=== PASSAGE TO READ ===
Preamble
For your convenience I have listed below other posts on Australian aboriginal textiles and artwork.
Untitled Artworks (Exhibition - ArtCloth: Engaging New Visions) Tjariya (Nungalka) Stanley and Tjunkaya Tapaya, Ernabella Arts (Australia)
ArtCloth from the Tiwi Islands
Aboriginal Batik From Central Australia
ArtCloth from Utopia
Aboriginal Art Appropriated by Non-Aboriginal Artists
ArtCloth from the Women of Ernabella
ArtCloth From Kaltjiti (Fregon)
Australian Aboriginal Silk Paintings
Contemporary Aboriginal Prints
Batiks from Kintore
Batiks From Warlpiri (Yuendumu)
Aboriginal Batiks From Northern Queensland
Artworks From Remote Aboriginal Communities
Urban Aboriginal ArtCloths
Western Australian Aboriginal Fabric Lengths
Northern Editions - Aboriginal Prints
Aboriginal Bark Paintings
Contemporary Aboriginal Posters (1984) - (1993)
The Art of Arthur Pambegan Jr
Aboriginal Art - Colour Power
Aboriginal Art - Part I
Aboriginal Art - Part II
The Art of Ngarra
The Paintings of Patrick Tjungurrayi
Warlimpirrnga Tjapaltjarri
Australian Aboriginal Rock Art - Part I
Australian Aboriginal Rock Art - Part II
Introduction
This article first appeared in the Summer Edition (2007) of Jane Dunnewold’s ezine – Art Cloth Quarterly – for which I was the guest editor. For other Art Reviews on this blog site use - "SEARCH THIS BLOG" tool - employing keyword: "Review".
=== RAW DATA ===
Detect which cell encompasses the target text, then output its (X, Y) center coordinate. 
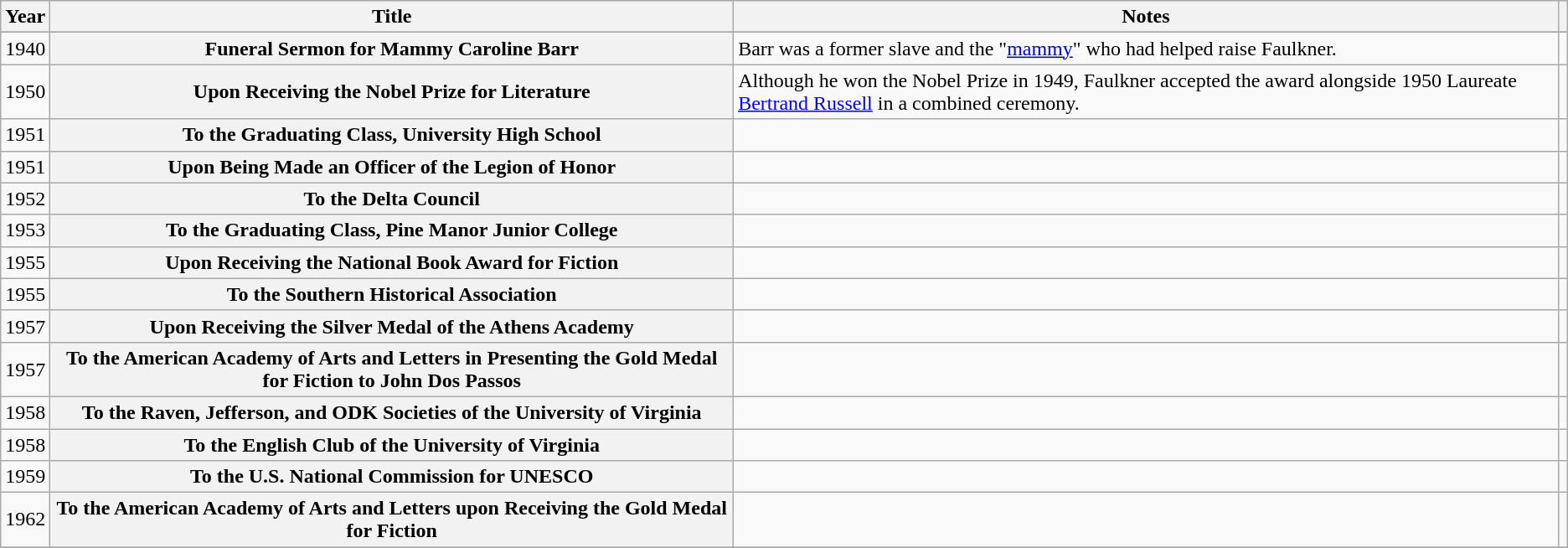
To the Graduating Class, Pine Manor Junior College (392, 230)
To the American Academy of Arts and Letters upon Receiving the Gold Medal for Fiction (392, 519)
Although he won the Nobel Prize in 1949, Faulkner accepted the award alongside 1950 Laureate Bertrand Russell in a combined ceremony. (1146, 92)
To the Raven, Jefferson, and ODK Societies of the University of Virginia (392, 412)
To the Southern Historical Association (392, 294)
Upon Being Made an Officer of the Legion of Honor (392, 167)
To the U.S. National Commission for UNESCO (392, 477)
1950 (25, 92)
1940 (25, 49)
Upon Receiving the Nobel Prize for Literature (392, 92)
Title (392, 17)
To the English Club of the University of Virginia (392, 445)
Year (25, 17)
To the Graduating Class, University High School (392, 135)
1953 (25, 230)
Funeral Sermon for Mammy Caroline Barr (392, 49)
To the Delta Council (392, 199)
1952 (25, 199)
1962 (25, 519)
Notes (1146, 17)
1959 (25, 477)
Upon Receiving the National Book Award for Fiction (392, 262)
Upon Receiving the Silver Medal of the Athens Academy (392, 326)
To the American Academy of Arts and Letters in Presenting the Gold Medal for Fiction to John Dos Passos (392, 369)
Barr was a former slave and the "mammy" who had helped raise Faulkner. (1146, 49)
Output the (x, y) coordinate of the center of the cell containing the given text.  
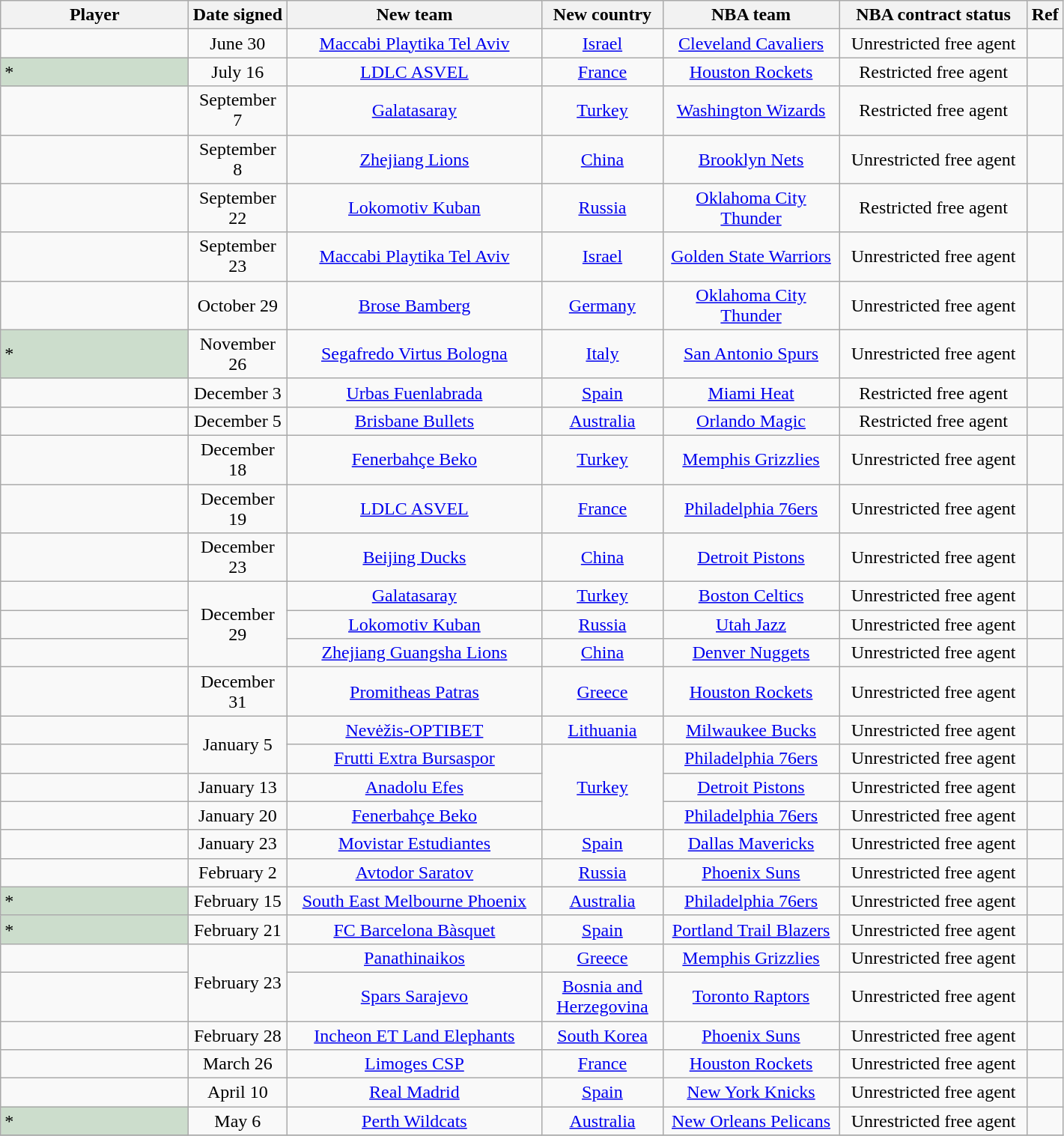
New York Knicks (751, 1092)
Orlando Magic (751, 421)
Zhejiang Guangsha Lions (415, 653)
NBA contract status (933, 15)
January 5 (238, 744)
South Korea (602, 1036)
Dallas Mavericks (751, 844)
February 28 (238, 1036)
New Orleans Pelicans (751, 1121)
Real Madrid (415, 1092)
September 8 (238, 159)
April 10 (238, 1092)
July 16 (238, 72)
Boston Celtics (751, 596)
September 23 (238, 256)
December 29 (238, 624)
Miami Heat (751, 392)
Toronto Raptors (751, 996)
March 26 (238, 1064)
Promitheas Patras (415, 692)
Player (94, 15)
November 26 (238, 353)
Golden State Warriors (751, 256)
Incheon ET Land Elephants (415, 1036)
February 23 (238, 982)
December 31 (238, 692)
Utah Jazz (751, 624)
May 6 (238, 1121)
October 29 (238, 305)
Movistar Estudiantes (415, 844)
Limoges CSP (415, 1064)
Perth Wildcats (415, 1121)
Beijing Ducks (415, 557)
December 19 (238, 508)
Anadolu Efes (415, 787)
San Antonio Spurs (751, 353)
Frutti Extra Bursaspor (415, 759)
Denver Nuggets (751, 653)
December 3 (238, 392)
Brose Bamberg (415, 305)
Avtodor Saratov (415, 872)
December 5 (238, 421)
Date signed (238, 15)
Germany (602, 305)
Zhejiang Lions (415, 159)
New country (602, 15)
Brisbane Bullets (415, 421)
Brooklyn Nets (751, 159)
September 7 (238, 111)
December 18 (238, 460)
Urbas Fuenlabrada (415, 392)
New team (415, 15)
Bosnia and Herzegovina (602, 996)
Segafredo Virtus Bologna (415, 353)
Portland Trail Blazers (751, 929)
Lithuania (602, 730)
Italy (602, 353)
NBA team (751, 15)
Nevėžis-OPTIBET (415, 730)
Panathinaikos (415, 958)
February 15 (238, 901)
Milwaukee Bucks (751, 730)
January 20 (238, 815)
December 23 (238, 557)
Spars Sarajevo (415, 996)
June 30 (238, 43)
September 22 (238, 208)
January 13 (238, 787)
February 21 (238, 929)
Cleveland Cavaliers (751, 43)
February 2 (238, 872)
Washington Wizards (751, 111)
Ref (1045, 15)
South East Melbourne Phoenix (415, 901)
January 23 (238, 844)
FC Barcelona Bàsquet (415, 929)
===
> WHAT TO WORK ON:
(1) Can you repeat the rows between the line holding "New York Knicks (751, 1092)" and the line holding "Miami Heat (751, 392)", inclusive?
(2) Can you pick up the page on Aboriginal ArtCloth where it stops and keep writing?

> RESULTS OF THE TASKS:
(1)
New York Knicks (751, 1092)
Orlando Magic (751, 421)
Zhejiang Guangsha Lions (415, 653)
NBA contract status (933, 15)
January 5 (238, 744)
South Korea (602, 1036)
Dallas Mavericks (751, 844)
February 28 (238, 1036)
New Orleans Pelicans (751, 1121)
Real Madrid (415, 1092)
September 8 (238, 159)
April 10 (238, 1092)
July 16 (238, 72)
Boston Celtics (751, 596)
September 23 (238, 256)
December 29 (238, 624)
Miami Heat (751, 392)

(2)
The Art of Making ArtCloth from the Tiwi Islands
There are approximately 65 Aboriginal tribes and clans in Australia. The Tiwi people are one such clan. The word Tiwi means: “…we the chosen people”. There are approximately 2500 Tiwi speaking people living on two tropical islands, Bathurst and Melville, which are located in the North-West of Australia, just 80-100 kilometers off the coast of the city of Darwin (Australia). The Tiwi Islanders have for more than 20,000 years lived off the land and the sea. An Aboriginal land council representing the Tiwi people was established in 1978.
Tiwi Islands - Bathurst and Melville Island - off Continental Australia.
The “old” people have handed down stories of contact with Japanese “pearlers” and Portuguese slave traders. Since at least from 1650 AD Macassan (Malaysian) and Indonesian fishermen from Sulawesi visited northern Australian waters and traded with the Aboriginals for tortoise and pearl shells. In April of 1705 the Dutch landed on Melville Island. In 1788 a fleet of eleven ships under the command of Captain Phillip arrived in Botany Bay (just south of Sydney Harbor) carrying a cargo of 700 convicts to be- gin a new British colony within Aboriginal Australia. In 1818 Phillip King explored the Tiwi Islands. By 1824 the English established a settlement in Nguiu, in Melville, and a Catholic mission was established on Bathurst Island in 1911.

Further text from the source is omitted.